Mia se detuvo. ¿Por qué tirarlas? Durante unos segundos le dio vueltas a otra opción, al recordar las palabras de Annika Bengtzon: Yo seguiré buscando los trapos sucios de Paraíso. Se volvió hacia el hombre.
– ¿Tenemos un sobre por ahí?
Él estaba a punto de cerrar el coche y se interrumpió a medio camino.
– ¿Aquí? ¿Para qué?
– ¿No están en la guantera los certificados de inspección del coche? ¿Me pasas el sobre donde están guardados y el chicle de los niños?
El hombre dio un suspiro y le entregó a Mia lo que le había pedido. Ella metió las llaves en el sobre, que ya habían roto al abrirlo, se llevó a la boca un trozo de chicle y lo masticó enérgicamente durante medio minuto. Luego, lo usó para cerrar el envoltorio y sacó un bolígrafo del bolsillo interior.
– Mi billetero también, por favor.
Mia pegó cuatro sellos en la esquina superior derecha y escribió un nombre y una dirección: Hantverkaregatan, 32, portal del patio, subiendo tres tramos de escalera. En el borde inferior, añadió: Las llaves del Paraíso. Atentamente, Mia.

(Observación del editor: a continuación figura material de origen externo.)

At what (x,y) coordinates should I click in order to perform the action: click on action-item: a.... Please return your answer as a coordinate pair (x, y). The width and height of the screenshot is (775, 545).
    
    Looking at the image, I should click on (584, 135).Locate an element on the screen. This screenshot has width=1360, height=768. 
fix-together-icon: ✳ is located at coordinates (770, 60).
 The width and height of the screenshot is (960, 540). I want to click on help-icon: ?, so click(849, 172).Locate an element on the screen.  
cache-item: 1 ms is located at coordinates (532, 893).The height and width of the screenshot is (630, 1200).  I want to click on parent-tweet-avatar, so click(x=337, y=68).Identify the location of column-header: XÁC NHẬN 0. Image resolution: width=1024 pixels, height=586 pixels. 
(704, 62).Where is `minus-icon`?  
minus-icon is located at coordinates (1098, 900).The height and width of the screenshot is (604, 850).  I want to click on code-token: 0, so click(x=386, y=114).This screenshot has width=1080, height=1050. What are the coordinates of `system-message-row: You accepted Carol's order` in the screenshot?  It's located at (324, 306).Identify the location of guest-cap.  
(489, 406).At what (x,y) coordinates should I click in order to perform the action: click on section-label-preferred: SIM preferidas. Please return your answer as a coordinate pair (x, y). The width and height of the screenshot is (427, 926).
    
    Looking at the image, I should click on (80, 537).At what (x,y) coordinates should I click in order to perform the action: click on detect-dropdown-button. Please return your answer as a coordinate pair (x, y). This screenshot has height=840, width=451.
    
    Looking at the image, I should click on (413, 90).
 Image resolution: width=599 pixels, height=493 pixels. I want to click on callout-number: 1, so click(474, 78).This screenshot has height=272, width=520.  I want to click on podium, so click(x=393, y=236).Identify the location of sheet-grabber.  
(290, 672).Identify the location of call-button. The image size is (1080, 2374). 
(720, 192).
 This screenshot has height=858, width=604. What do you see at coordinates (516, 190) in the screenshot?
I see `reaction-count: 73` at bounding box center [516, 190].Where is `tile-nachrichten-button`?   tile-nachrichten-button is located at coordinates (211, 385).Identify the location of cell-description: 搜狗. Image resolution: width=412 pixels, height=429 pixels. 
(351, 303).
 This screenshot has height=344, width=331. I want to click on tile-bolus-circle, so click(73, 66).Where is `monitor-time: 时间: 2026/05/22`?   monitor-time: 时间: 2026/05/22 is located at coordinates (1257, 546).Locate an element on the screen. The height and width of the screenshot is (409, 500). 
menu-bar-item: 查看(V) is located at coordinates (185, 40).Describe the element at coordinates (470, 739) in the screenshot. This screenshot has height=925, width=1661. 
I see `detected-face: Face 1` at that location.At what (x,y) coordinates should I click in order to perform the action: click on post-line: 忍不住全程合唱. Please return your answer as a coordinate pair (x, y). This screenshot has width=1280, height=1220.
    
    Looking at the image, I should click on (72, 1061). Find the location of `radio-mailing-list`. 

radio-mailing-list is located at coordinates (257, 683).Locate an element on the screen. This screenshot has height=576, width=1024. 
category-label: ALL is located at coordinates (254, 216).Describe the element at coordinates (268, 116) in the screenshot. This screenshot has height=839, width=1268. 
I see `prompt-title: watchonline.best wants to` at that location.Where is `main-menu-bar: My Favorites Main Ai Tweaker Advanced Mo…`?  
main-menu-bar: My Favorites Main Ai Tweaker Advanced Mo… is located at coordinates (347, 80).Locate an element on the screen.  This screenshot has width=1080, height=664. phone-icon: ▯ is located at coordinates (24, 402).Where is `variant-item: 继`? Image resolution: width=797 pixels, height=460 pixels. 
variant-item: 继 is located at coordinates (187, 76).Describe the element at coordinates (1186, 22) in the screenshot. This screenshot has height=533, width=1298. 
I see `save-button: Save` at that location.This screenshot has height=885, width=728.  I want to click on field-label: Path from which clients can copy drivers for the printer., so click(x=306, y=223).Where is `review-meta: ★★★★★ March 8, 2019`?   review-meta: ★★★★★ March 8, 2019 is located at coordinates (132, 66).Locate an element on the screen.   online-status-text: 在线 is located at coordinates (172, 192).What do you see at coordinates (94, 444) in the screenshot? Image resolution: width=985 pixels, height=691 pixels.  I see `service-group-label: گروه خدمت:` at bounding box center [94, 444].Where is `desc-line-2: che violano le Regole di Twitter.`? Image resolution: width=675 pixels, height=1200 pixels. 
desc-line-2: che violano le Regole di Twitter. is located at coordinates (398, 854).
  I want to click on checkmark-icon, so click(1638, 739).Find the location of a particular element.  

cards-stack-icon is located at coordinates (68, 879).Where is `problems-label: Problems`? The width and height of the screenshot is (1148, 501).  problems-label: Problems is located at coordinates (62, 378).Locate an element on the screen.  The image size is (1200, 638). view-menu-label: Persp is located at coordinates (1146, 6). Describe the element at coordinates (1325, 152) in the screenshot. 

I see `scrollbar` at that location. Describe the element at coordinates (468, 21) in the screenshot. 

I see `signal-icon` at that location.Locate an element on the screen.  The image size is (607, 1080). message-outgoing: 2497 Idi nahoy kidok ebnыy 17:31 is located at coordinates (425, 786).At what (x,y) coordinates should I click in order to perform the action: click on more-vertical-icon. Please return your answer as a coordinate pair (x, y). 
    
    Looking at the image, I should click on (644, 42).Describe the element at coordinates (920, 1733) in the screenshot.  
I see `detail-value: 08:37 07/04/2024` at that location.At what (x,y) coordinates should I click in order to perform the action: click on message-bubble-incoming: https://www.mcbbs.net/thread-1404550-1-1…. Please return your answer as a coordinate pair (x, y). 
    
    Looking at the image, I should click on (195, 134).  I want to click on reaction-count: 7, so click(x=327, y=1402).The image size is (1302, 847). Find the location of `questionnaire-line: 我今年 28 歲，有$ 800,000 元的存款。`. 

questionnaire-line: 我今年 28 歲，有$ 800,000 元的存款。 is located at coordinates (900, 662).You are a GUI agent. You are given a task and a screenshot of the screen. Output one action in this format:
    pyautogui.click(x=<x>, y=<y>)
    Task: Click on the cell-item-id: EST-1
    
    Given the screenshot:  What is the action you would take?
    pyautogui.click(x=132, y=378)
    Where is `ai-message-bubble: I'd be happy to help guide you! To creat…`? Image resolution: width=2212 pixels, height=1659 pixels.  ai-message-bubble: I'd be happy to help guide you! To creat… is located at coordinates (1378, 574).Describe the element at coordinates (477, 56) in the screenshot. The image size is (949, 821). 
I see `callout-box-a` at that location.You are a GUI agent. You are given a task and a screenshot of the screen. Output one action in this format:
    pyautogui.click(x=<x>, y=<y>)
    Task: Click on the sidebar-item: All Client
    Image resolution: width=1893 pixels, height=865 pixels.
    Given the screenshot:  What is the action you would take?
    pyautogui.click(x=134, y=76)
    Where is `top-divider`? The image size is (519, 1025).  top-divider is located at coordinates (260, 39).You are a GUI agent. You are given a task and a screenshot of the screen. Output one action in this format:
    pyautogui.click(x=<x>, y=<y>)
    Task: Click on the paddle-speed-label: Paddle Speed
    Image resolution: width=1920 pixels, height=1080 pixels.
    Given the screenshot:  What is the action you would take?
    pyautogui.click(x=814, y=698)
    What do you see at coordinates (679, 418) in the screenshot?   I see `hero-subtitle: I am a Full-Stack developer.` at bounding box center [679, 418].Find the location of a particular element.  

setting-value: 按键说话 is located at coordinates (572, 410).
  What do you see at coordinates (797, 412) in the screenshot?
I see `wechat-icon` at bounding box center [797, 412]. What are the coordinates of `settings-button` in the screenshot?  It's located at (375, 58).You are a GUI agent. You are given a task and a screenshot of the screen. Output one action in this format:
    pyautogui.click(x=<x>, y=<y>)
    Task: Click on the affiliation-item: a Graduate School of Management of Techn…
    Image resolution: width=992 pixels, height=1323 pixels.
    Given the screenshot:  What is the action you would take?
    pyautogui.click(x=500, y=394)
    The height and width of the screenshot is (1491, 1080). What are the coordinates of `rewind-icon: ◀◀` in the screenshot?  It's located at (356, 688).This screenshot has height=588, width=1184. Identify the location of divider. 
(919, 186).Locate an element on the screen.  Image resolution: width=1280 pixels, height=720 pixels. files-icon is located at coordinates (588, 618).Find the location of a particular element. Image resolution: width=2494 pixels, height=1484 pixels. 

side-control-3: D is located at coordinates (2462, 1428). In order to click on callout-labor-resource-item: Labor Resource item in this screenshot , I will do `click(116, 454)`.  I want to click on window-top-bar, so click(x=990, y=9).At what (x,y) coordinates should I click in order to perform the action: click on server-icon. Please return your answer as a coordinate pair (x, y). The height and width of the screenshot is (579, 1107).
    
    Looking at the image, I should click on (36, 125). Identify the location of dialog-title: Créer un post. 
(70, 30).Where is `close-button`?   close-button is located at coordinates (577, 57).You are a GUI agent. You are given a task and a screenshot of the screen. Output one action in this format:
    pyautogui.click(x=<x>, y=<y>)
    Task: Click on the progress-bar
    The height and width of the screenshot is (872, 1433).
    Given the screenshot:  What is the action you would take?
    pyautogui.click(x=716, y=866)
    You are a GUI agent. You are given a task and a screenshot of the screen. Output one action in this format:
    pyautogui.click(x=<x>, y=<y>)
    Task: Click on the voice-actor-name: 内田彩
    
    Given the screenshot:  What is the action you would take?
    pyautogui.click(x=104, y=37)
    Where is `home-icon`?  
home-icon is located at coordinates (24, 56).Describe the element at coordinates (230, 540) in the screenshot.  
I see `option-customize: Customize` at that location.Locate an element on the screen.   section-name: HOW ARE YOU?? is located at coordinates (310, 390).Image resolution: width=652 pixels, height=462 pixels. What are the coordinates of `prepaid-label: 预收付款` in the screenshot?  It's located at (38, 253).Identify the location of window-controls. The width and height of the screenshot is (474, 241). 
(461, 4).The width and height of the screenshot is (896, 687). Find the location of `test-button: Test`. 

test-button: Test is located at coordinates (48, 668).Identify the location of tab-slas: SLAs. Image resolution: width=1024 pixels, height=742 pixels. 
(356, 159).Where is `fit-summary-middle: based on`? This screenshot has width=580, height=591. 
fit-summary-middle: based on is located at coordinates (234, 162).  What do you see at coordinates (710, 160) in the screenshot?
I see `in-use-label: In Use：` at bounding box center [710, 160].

– ¿Estás lista? -preguntó Anders.
– Sólo tengo que echar esto al correo -contestó ella, y se dirigió al buzón amarillo.
Sábado, 3 de noviembre
El hombre oyó la manifestación antes de verla: un sordo clamor que entonaba algo rítmico con una cadencia regular. El tráfico se paralizó, se produjo cierta confusión, incluso caos. A él se le agudizaron los sentidos: casi era la hora. Miró a su alrededor, observando los edificios -cristal y láminas metálicas, ladrillo y cemento-, y luego posó la vista en el dibujo formado por triángulos de la plaza que tenía delante. Ella estaría de camino. Antes o después, llegaría. Era vital atacar el primero, tener el control de la situación. El gélido aire le hacía temblar: ¡qué frío era aquel puto país!
Ya veía el desfile. Seis mujeres iban en cabeza, portando una pancarta y el retrato de un líder que había sido encarcelado. Las seguía una multitud, en su mayoría hombres, pero también había algunas mujeres y niños. Miles de personas protestando por esto o aquello. Dio unas patadas en el suelo, helado bajo la fina chaqueta. Unos jóvenes prendieron fuego a una bandera turca. Se quemó rápidamente y los chicos parecieron perder interés en los acontecimientos.
La masa invadió Sergestorg, ocultando las formas triangulares del suelo. Ya entendía lo que se gritaba: terrorismo turco, terrorismo turco. Banderas, pancartas y pósteres se balanceaban con el viento. Se improvisó una plataforma para oradores y aparecieron unos altavoces. Un hombre sueco, probablemente un político, comenzó a hablar.